DES INEGALITES GALOPANTES

- "Les inégalités extrêmes sont hors de contrôle" -- Winnie Byanyima, la directrice de l'ONG Oxfam, qui a calculé que 26 personnes disposent désormais d'autant d'argent que les 3,8 milliards de personnes les plus pauvres de la planète.

- "Le capitalisme n'est pas immoral, il est amoral. Le capitalisme a sorti plus de gens de la pauvreté qu'aucun autre +isme+ mais c'est une bête sauvage qui, si elle n'est pas domptée, peut dévorer de nombreuses personnes en route" -- Bono, le chanteur de U2 et co-fondateur de la campagne One.

LES GRANDS ABSENTS

- "Quel joli titre: Kerry remplace Pompeo !" -- John Kerry, l'ancien chef de la diplomatie américaine, a ironisé sur l'absence à Davos de l'actuel secrétaire d'Etat, Mike Pompeo, cloué au sol à Washington comme le président, Donald Trump, par le "shutdown".

- "Elle va se concentrer sur les questions qui se posent ici" - Dans un euphémisme très britannique, la porte-parole de Theresa May a confirmé que la Première ministre, empêtrée dans la crise du Brexit, ne serait pas à Davos cette année.
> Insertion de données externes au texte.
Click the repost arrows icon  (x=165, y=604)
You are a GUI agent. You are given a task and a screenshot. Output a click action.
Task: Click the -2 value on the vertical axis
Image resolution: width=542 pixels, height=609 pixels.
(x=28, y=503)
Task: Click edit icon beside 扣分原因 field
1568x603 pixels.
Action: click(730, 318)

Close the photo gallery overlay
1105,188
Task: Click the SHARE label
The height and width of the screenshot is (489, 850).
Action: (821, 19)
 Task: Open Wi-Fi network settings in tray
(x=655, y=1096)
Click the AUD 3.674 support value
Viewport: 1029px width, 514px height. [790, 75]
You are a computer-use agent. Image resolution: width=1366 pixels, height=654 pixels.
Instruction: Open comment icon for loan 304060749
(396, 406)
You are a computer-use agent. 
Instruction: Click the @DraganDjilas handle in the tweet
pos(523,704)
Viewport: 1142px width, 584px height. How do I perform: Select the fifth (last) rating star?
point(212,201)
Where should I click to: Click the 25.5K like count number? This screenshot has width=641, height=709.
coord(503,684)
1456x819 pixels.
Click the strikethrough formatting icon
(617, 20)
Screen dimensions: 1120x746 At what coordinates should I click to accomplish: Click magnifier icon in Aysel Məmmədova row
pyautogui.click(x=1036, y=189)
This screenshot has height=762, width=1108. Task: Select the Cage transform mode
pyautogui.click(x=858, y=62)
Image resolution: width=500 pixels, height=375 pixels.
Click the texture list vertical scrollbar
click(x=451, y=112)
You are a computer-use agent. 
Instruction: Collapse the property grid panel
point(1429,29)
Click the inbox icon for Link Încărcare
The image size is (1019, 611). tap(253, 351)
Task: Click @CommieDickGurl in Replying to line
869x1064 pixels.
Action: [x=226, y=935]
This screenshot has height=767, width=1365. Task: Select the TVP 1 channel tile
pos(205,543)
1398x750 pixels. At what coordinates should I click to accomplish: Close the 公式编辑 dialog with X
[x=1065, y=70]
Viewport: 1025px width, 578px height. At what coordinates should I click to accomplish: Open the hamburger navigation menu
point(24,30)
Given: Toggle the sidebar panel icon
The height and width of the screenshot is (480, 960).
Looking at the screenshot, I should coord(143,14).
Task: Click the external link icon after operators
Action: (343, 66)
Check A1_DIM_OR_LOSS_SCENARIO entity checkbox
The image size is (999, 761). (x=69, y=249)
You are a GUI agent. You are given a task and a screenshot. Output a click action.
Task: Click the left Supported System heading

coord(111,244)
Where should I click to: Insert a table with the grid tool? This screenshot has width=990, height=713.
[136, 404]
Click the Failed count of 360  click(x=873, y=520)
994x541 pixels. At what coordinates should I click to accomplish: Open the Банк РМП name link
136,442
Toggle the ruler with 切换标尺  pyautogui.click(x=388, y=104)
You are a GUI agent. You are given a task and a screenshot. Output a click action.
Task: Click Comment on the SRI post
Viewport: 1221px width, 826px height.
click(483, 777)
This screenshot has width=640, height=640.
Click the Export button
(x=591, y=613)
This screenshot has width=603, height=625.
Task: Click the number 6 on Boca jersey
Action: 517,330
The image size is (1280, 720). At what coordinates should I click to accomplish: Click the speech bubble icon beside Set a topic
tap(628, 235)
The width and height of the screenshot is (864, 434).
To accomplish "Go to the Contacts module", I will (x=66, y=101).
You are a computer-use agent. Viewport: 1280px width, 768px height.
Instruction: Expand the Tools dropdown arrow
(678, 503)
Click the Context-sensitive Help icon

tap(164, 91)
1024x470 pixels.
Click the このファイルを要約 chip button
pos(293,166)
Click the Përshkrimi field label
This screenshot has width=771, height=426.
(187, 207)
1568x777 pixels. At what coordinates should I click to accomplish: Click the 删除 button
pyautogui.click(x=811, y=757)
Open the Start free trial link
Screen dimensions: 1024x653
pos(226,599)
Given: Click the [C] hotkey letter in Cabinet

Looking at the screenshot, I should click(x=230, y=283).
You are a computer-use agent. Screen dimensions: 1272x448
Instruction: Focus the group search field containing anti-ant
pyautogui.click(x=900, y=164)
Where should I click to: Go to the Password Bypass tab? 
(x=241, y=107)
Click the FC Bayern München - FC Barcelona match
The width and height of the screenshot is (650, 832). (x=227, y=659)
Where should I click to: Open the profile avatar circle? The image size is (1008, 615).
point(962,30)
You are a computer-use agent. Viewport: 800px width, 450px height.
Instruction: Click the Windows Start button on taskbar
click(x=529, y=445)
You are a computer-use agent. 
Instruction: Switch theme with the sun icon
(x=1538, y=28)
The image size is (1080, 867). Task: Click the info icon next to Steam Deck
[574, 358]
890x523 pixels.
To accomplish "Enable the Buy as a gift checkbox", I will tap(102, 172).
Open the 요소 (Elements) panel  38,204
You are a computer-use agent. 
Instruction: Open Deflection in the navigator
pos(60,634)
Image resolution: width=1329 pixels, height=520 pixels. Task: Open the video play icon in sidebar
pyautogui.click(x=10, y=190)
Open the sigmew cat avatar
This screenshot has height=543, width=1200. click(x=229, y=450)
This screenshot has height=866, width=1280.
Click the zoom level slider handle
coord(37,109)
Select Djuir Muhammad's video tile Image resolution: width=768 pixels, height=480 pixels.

En butte à la fronde des "gilets jaunes", le président français, Emmanuel Macron, n'a pas fait le déplacement non plus.

LA RAISON D'ÊTRE DE DAVOS

- "A Davos, c'est comme si l'on rangeait les chaises longues sur le pont du Titanic pendant que l'humanité coule" -- Le secrétaire général d'Amnesty International, Kumi Naidoo, s'est fait l'écho des doutes sur la raison d'être du Forum.

- "On peut critiquer le Forum et le côté réunion des riches, la réalité, c'est que cela vous permet de voir en deux jours le président afghan, le chancelier autrichien, le président de la Serbie, d'échanger avec la chancelière (allemande) Angela Merkel et d'être aussi efficace qu'en parcourant la planète pendant six mois" -- a quant à lui jugé un haut responsable européen.